Job:
Rewrite everything from the line containing "At what coordinates" down to the line containing "point(240,397)", replacing "match" with "game" and changing nothing else. Give only those lines, and leave the pictures out of your answer.

Exercise inputs:

################

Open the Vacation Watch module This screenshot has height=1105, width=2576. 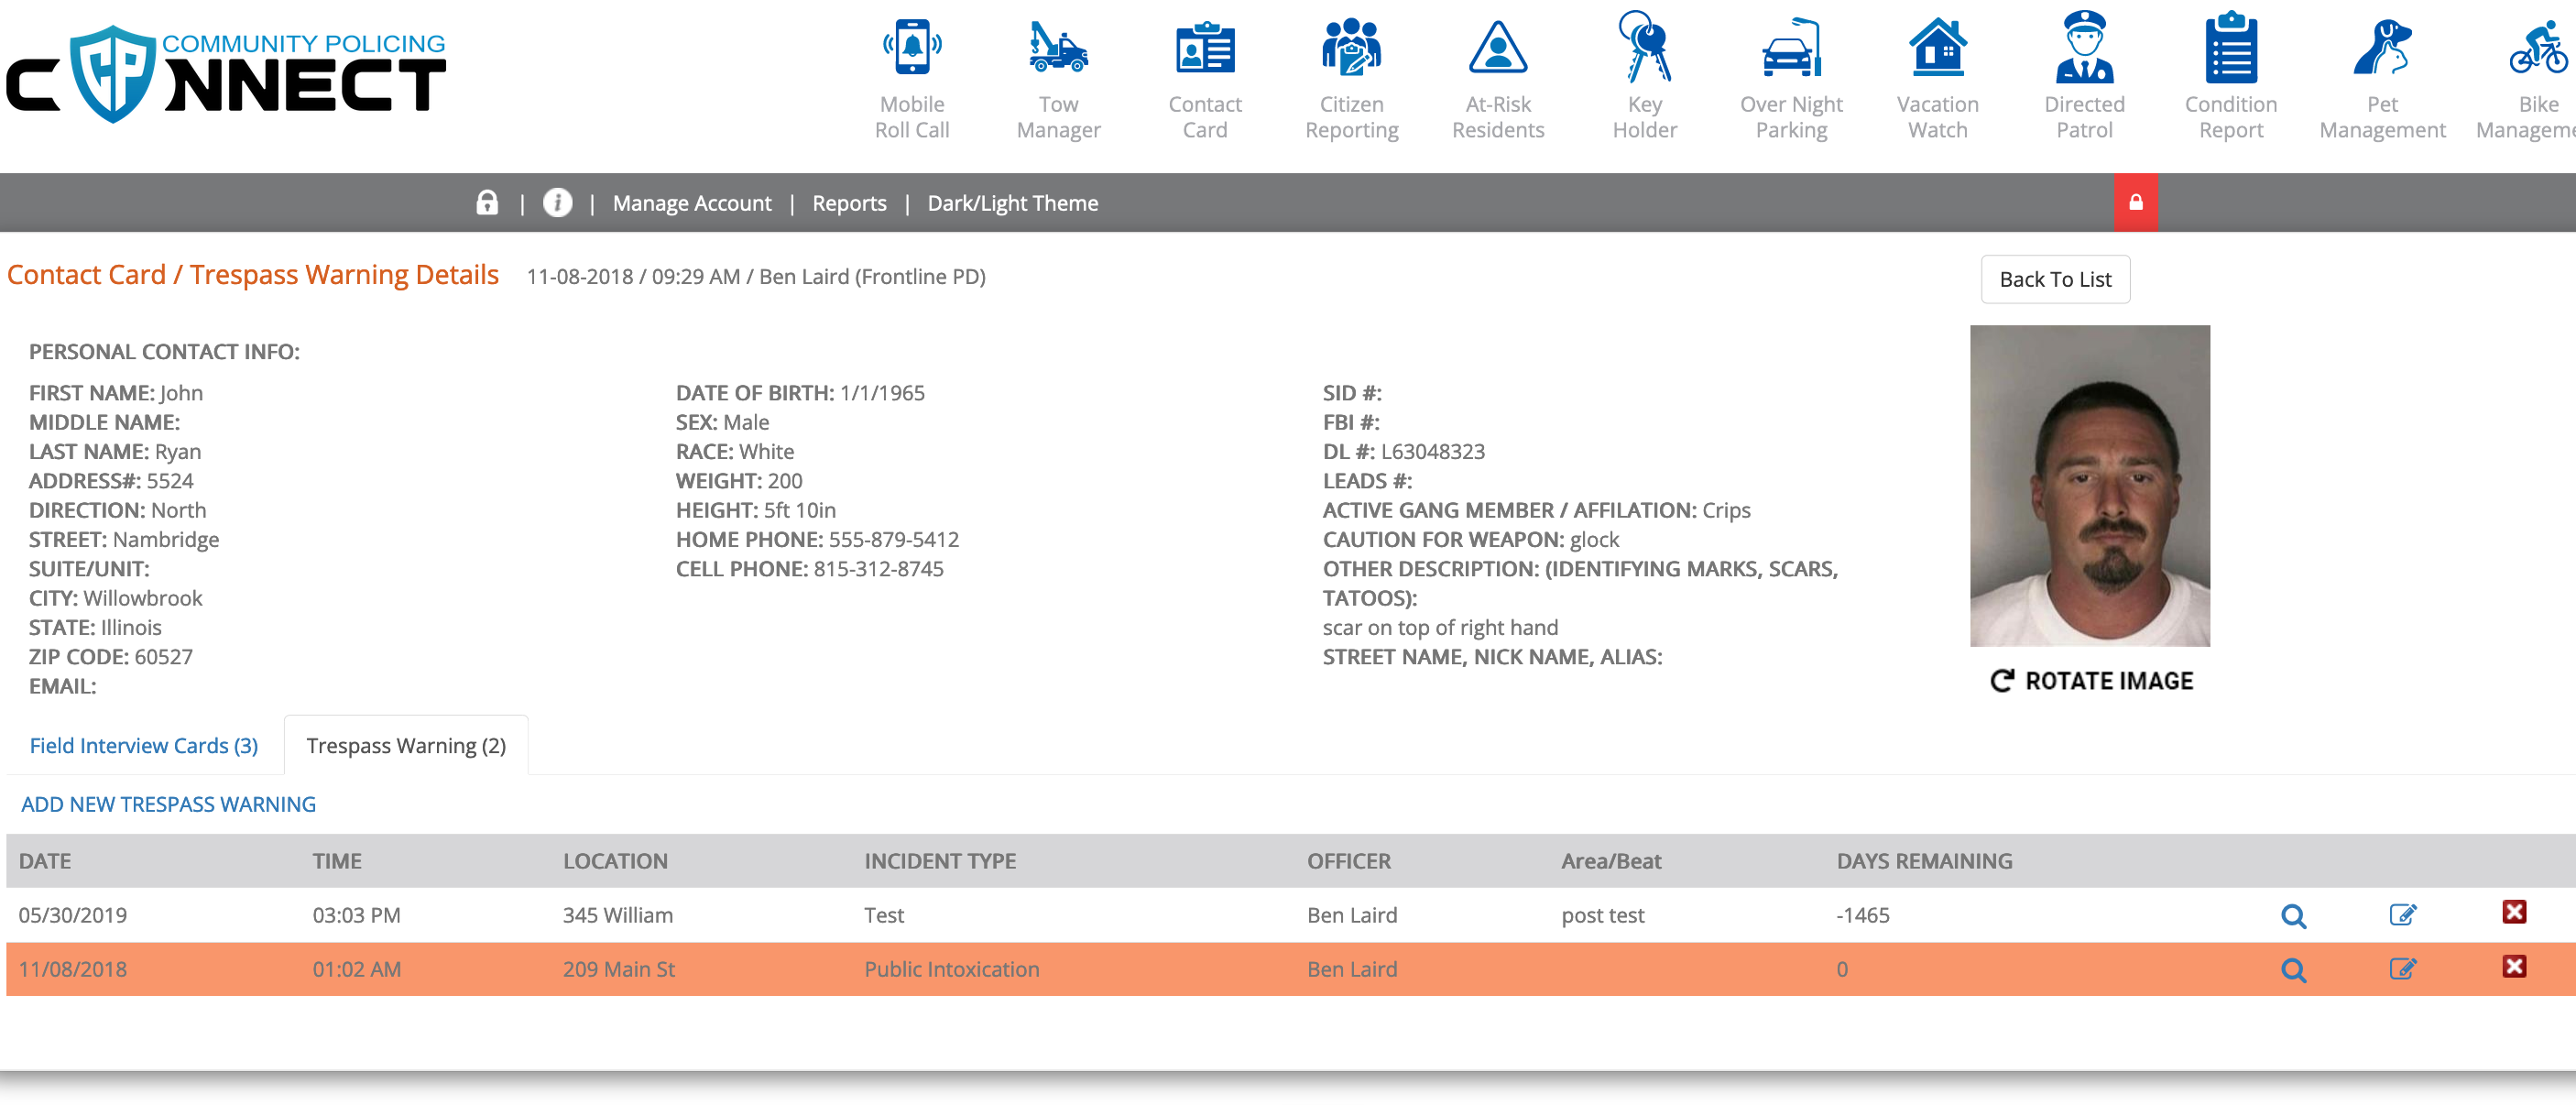tap(1937, 78)
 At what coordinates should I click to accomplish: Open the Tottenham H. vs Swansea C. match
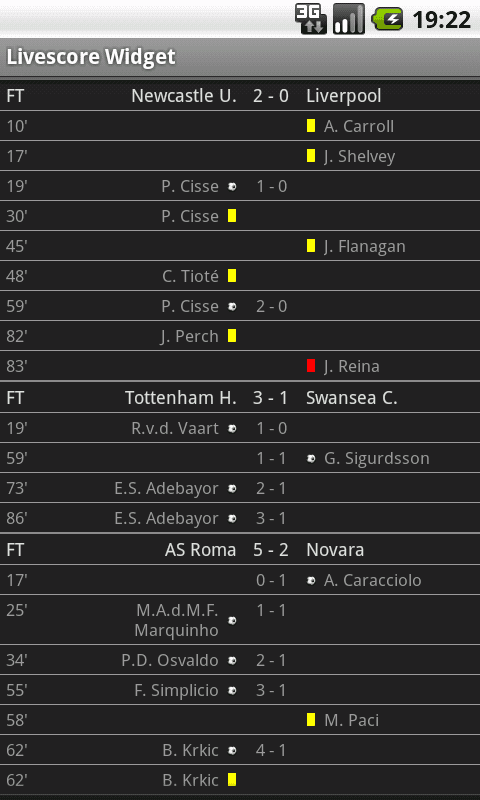point(240,397)
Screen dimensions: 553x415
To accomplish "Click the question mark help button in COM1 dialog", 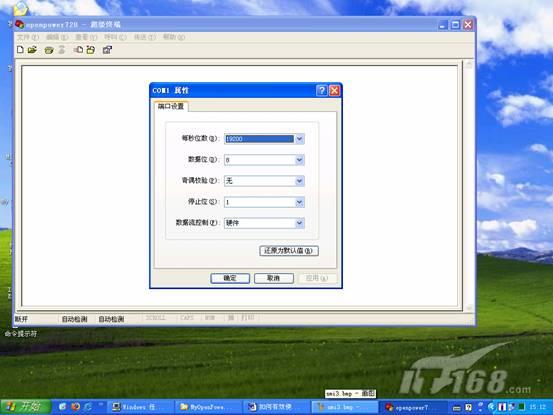I will pyautogui.click(x=322, y=91).
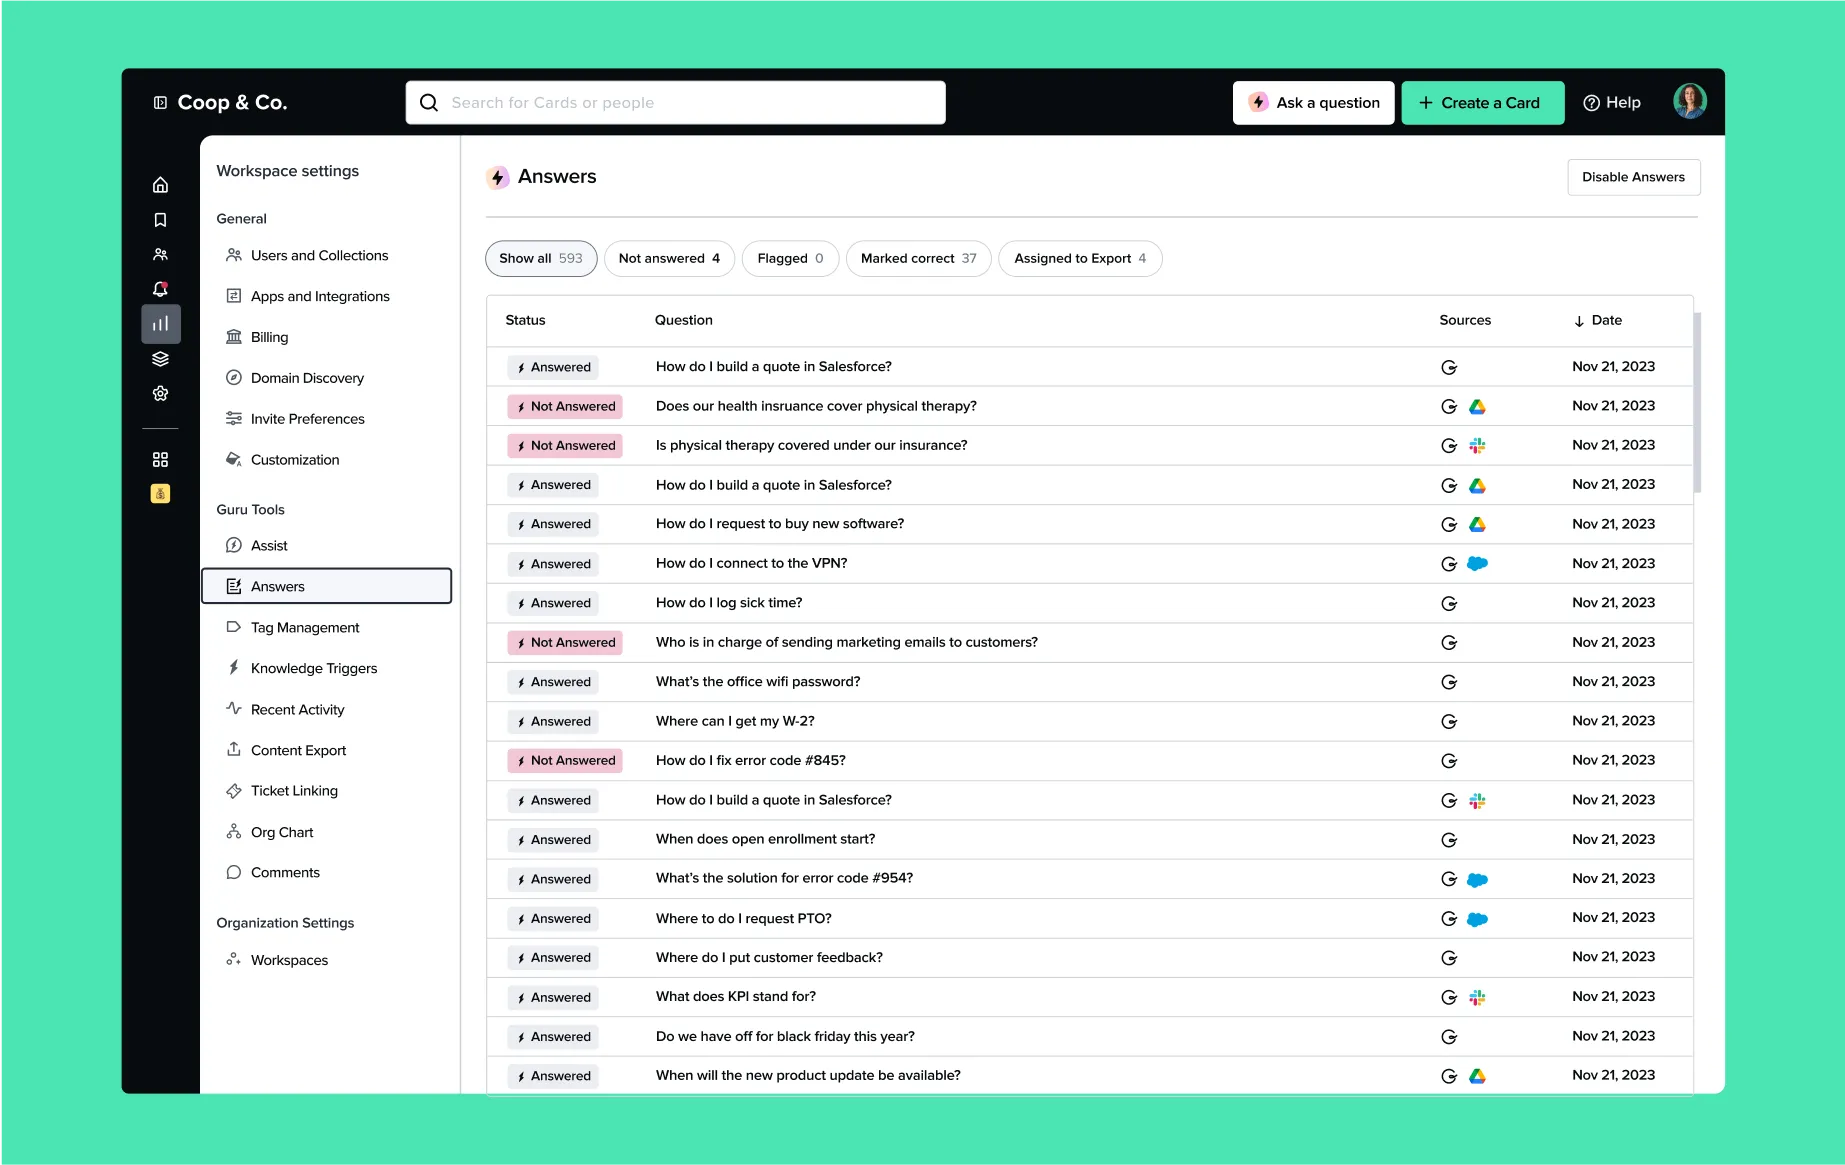The width and height of the screenshot is (1845, 1165).
Task: Click the yellow money bag sidebar icon
Action: (x=160, y=492)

################

Right answer:
 At what coordinates should I click to accomplish: Open the Tottenham H. vs Swansea C. game
point(240,397)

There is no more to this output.